# A confusion about Church's simple theory of types and the Curry-Howard isomorphism

I am confused about Church's simply typed lambda calculus and the Curry-Howard isomorphism.

Church's simply typed lambda calculus in the paper cited above is given a classical proof theory, in that on p. 4 of the PDF above (p. 58 of the original article) we have the classical definitions of disjunction, conjunction and existential quantification.

Later authors (Henkin in Completeness in the Theory of Types and A Theory of Propositional Types) follow suit; section §4 of the latter article building up the connectives via $\top$ and $\bot$ with a classical disjunction (see 4.5 of section §4).
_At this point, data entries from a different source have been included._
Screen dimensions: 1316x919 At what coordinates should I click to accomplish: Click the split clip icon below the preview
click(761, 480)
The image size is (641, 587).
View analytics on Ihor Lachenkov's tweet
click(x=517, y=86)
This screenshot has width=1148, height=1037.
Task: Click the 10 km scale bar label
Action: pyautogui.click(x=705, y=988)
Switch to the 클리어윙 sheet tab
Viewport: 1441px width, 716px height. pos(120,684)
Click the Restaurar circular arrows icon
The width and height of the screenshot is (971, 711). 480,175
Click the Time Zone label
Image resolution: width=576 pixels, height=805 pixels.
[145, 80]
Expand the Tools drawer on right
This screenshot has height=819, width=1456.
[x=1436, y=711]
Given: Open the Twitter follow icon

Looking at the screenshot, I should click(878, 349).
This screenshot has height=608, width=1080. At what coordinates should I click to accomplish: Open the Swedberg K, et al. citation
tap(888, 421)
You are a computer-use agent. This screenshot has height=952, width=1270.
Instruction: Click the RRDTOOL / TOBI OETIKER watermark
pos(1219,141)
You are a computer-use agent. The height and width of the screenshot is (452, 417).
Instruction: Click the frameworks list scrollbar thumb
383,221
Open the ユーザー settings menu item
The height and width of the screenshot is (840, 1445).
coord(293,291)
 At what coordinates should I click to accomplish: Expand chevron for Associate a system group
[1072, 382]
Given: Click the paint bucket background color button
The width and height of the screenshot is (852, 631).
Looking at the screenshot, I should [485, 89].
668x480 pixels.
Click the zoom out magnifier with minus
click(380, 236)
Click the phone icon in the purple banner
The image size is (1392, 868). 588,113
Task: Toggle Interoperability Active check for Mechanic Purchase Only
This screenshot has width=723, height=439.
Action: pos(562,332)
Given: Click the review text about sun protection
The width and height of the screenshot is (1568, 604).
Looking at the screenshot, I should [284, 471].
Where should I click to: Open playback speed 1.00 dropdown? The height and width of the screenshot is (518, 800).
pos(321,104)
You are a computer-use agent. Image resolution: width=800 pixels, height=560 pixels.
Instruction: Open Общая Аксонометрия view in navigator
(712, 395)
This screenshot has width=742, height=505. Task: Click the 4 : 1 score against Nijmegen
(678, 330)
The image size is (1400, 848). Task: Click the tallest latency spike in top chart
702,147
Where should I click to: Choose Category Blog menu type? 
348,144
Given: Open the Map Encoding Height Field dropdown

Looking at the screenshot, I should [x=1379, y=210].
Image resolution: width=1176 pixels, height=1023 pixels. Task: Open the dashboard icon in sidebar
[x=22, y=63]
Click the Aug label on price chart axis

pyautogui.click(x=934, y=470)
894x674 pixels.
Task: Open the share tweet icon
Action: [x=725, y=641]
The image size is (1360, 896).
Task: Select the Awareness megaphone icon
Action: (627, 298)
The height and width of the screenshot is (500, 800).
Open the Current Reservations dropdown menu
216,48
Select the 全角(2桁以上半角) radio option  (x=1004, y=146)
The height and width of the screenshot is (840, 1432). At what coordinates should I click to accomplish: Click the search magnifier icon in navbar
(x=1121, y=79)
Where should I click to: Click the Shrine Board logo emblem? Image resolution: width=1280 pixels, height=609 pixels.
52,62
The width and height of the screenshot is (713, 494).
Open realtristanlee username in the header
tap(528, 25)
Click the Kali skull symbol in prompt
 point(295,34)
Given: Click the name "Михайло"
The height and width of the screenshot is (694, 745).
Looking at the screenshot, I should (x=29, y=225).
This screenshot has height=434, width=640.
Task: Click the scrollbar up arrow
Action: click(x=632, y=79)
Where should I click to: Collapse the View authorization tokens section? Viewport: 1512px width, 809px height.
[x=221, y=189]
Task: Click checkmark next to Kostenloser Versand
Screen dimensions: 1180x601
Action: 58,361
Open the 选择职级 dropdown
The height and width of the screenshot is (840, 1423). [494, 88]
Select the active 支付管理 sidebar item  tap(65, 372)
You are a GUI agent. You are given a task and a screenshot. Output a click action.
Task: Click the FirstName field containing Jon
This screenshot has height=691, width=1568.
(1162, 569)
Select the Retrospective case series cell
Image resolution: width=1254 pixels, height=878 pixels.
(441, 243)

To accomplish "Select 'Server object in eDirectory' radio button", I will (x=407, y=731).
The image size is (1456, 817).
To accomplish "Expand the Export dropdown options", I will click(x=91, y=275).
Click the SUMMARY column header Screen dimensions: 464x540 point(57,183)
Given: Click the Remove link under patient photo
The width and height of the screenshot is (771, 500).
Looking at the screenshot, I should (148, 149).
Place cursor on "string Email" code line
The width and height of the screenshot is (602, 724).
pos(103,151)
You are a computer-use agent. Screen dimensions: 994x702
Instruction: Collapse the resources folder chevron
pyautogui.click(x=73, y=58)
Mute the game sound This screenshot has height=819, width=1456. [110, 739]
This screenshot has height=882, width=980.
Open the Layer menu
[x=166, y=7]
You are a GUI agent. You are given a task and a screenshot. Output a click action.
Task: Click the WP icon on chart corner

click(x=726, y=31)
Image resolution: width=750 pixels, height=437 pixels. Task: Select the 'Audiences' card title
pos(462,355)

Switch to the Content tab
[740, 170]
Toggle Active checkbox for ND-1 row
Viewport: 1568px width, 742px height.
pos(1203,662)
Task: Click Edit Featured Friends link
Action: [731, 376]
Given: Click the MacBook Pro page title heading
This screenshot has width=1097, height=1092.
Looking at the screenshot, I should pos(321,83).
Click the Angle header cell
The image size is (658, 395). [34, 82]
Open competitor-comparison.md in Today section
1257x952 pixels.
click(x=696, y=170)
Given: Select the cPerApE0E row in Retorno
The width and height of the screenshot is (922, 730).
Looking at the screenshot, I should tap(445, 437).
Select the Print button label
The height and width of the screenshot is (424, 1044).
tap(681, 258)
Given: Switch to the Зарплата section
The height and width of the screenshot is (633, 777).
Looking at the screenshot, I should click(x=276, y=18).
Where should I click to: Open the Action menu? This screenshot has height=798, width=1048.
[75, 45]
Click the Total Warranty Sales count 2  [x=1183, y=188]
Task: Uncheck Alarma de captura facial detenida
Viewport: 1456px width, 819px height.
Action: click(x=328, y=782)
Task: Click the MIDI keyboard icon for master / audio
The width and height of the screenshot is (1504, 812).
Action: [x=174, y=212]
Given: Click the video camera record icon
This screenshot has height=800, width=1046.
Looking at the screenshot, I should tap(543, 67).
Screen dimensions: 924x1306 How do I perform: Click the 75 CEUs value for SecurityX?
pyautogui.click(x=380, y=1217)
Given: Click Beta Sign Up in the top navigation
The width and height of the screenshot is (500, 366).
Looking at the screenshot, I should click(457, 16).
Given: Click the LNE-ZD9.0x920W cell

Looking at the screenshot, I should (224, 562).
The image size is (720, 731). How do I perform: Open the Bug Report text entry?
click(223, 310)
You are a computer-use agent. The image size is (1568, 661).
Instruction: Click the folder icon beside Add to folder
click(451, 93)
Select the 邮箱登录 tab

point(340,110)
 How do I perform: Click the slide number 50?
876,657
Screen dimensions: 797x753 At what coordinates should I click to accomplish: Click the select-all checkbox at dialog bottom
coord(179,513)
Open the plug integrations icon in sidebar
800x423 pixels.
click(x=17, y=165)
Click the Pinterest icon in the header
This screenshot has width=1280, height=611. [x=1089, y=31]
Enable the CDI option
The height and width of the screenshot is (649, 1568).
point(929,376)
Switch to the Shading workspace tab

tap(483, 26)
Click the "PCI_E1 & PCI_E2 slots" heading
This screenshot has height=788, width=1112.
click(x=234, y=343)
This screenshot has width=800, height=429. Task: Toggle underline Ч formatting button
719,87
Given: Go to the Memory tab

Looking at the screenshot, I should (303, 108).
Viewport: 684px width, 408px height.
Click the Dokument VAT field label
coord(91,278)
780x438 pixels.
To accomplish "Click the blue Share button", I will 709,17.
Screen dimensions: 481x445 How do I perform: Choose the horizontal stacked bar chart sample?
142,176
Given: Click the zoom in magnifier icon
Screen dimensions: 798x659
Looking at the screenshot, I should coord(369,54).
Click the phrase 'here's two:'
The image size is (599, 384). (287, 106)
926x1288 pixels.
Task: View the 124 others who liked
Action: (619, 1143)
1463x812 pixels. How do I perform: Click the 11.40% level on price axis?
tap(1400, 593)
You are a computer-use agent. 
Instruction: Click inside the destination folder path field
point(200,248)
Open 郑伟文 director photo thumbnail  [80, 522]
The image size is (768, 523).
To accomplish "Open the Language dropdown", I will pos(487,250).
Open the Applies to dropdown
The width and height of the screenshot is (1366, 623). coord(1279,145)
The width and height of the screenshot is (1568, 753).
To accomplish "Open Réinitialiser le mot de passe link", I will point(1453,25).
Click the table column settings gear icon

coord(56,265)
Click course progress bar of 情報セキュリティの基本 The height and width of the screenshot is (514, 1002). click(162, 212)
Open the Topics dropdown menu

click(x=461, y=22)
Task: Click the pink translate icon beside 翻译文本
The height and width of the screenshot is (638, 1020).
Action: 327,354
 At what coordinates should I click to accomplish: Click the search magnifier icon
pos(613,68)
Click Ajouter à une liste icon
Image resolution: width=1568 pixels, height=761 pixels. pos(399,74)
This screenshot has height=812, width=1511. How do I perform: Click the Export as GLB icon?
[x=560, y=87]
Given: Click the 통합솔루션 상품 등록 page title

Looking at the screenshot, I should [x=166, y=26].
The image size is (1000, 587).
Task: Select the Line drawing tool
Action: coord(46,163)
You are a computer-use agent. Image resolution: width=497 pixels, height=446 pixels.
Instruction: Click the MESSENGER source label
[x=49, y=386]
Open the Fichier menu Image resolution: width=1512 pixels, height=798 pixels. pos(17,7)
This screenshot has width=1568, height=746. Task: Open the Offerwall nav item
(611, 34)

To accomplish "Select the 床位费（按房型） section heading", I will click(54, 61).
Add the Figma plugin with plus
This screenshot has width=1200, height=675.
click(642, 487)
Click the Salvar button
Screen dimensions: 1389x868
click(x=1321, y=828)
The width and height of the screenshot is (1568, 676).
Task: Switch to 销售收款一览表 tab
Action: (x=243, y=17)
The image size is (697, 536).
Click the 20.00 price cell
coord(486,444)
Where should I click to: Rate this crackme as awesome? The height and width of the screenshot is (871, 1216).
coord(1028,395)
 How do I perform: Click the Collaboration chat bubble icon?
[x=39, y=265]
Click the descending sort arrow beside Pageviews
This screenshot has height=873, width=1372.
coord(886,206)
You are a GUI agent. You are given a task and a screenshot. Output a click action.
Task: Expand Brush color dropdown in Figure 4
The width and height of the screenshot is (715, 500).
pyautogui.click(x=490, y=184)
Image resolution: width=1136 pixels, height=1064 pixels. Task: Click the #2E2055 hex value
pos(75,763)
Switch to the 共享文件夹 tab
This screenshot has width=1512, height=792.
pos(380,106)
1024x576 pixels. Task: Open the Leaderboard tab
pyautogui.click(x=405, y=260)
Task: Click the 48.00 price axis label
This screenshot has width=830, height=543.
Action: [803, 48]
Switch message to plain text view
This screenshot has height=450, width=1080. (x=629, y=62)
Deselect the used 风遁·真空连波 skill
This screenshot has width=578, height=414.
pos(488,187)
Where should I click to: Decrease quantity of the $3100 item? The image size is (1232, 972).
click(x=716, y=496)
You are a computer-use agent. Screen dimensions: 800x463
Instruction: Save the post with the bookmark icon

Henkin's type theory is classical in its proof rules and its semantics.

However, the simply typed lambda calculus is usually taken to correspond syntactically via the Curry Howard isomorphism to intuitionistic propositional logic.

Given the classical behaviour, proof-theoretically, of Church's original simply typed lambda calculus in the above article, how is this correspondence achieved with intuitionistic logic? Do the simply typed lambda calculi of Henkin and Church correspond to the Intuitionistic propositional calculus? Can we have the simply typed lambda calculus with classical proof rules and a classical semantics corresponding to intuitionistic propositional logic.

What would the law of the excluded middle in the simply typed lambda calculus of the Church or Henkin variety described correspond to on the logic side of the Curry Howard isomorphism?

If someone could clarify where I am going wrong I would be very happy.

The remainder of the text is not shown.